▶ **Requirement**: Format the entries below as a numbered list, leaving out any blank lines.

▶ **Records for this exercise**:
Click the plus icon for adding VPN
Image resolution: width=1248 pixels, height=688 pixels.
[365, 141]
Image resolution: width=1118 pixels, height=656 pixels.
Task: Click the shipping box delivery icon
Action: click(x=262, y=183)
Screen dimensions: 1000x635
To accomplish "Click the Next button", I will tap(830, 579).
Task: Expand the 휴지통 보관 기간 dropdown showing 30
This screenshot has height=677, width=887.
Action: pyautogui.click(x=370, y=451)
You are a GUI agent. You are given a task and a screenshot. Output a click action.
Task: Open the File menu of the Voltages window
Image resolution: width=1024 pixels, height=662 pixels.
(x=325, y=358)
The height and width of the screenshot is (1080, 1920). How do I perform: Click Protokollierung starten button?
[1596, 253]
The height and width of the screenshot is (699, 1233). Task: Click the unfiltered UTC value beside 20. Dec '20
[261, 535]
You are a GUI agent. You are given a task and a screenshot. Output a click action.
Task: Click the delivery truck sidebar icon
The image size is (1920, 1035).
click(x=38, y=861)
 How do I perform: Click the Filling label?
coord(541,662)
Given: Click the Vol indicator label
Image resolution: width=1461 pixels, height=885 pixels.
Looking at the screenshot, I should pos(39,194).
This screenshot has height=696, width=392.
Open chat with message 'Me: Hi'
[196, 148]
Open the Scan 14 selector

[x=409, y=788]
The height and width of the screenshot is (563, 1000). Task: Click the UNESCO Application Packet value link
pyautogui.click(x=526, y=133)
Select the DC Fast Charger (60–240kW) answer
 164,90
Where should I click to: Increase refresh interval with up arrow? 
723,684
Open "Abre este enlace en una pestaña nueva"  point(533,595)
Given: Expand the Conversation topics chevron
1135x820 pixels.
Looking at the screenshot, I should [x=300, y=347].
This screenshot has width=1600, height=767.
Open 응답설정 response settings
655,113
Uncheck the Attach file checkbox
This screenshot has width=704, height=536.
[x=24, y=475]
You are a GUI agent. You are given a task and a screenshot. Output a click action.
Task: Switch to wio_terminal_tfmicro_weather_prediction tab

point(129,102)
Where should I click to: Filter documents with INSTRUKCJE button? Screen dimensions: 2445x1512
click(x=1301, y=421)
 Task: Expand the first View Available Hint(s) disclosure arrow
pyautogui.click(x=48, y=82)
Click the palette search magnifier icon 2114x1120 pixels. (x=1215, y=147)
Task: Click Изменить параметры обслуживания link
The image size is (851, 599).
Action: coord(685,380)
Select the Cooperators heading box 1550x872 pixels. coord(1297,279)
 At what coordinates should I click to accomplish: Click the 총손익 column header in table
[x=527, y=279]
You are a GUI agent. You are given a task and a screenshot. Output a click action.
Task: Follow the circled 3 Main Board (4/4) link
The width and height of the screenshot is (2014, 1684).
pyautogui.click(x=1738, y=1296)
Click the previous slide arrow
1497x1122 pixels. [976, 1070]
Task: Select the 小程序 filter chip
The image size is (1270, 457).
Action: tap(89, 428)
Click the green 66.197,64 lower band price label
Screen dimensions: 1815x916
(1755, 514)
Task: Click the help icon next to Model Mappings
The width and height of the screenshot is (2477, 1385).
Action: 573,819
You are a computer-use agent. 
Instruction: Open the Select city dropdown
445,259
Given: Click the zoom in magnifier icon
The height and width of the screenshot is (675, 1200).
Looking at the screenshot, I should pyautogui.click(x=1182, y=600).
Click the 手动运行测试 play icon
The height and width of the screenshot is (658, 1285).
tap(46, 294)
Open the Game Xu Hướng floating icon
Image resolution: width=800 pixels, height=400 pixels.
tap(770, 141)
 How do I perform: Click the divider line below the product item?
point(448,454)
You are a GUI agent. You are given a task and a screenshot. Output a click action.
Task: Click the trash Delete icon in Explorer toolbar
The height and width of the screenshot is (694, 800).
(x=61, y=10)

▶ **Solution**:
1. Click the plus icon for adding VPN
2. Image resolution: width=1248 pixels, height=688 pixels.
3. [365, 141]
4. Image resolution: width=1118 pixels, height=656 pixels.
5. Task: Click the shipping box delivery icon
6. Action: click(x=262, y=183)
7. Screen dimensions: 1000x635
8. To accomplish "Click the Next button", I will tap(830, 579).
9. Task: Expand the 휴지통 보관 기간 dropdown showing 30
10. This screenshot has height=677, width=887.
11. Action: pyautogui.click(x=370, y=451)
12. You are a GUI agent. You are given a task and a screenshot. Output a click action.
13. Task: Open the File menu of the Voltages window
14. Image resolution: width=1024 pixels, height=662 pixels.
15. (x=325, y=358)
16. The height and width of the screenshot is (1080, 1920). How do I perform: Click Protokollierung starten button?
17. [1596, 253]
18. The height and width of the screenshot is (699, 1233). Task: Click the unfiltered UTC value beside 20. Dec '20
19. [261, 535]
20. You are a GUI agent. You are given a task and a screenshot. Output a click action.
21. Task: Click the delivery truck sidebar icon
22. The image size is (1920, 1035).
23. click(x=38, y=861)
24.  How do I perform: Click the Filling label?
25. coord(541,662)
26. Given: Click the Vol indicator label
27. Image resolution: width=1461 pixels, height=885 pixels.
28. Looking at the screenshot, I should pos(39,194).
29. This screenshot has height=696, width=392.
30. Open chat with message 'Me: Hi'
31. [196, 148]
32. Open the Scan 14 selector
33. [x=409, y=788]
34. The height and width of the screenshot is (563, 1000). Task: Click the UNESCO Application Packet value link
35. pyautogui.click(x=526, y=133)
36. Select the DC Fast Charger (60–240kW) answer
37.  164,90
38. Where should I click to: Increase refresh interval with up arrow? 
39. 723,684
40. Open "Abre este enlace en una pestaña nueva"  point(533,595)
41. Given: Expand the Conversation topics chevron
42. 1135x820 pixels.
43. Looking at the screenshot, I should [x=300, y=347].
44. This screenshot has width=1600, height=767.
45. Open 응답설정 response settings
46. 655,113
47. Uncheck the Attach file checkbox
48. This screenshot has width=704, height=536.
49. [x=24, y=475]
50. You are a GUI agent. You are given a task and a screenshot. Output a click action.
51. Task: Switch to wio_terminal_tfmicro_weather_prediction tab
52. point(129,102)
53. Where should I click to: Filter documents with INSTRUKCJE button? Screen dimensions: 2445x1512
54. click(x=1301, y=421)
55.  Task: Expand the first View Available Hint(s) disclosure arrow
56. pyautogui.click(x=48, y=82)
57. Click the palette search magnifier icon 2114x1120 pixels. (x=1215, y=147)
58. Task: Click Изменить параметры обслуживания link
59. The image size is (851, 599).
60. Action: coord(685,380)
61. Select the Cooperators heading box 1550x872 pixels. coord(1297,279)
62.  At what coordinates should I click to accomplish: Click the 총손익 column header in table
63. [x=527, y=279]
64. You are a GUI agent. You are given a task and a screenshot. Output a click action.
65. Task: Follow the circled 3 Main Board (4/4) link
66. The width and height of the screenshot is (2014, 1684).
67. pyautogui.click(x=1738, y=1296)
68. Click the previous slide arrow
69. 1497x1122 pixels. [976, 1070]
70. Task: Select the 小程序 filter chip
71. The image size is (1270, 457).
72. Action: tap(89, 428)
73. Click the green 66.197,64 lower band price label
74. Screen dimensions: 1815x916
75. (1755, 514)
76. Task: Click the help icon next to Model Mappings
77. The width and height of the screenshot is (2477, 1385).
78. Action: 573,819
79. You are a computer-use agent. 
80. Instruction: Open the Select city dropdown
81. 445,259
82. Given: Click the zoom in magnifier icon
83. The height and width of the screenshot is (675, 1200).
84. Looking at the screenshot, I should pyautogui.click(x=1182, y=600).
85. Click the 手动运行测试 play icon
86. The height and width of the screenshot is (658, 1285).
87. tap(46, 294)
88. Open the Game Xu Hướng floating icon
89. Image resolution: width=800 pixels, height=400 pixels.
90. tap(770, 141)
91.  How do I perform: Click the divider line below the product item?
92. point(448,454)
93. You are a GUI agent. You are given a task and a screenshot. Output a click action.
94. Task: Click the trash Delete icon in Explorer toolbar
95. The height and width of the screenshot is (694, 800).
96. (x=61, y=10)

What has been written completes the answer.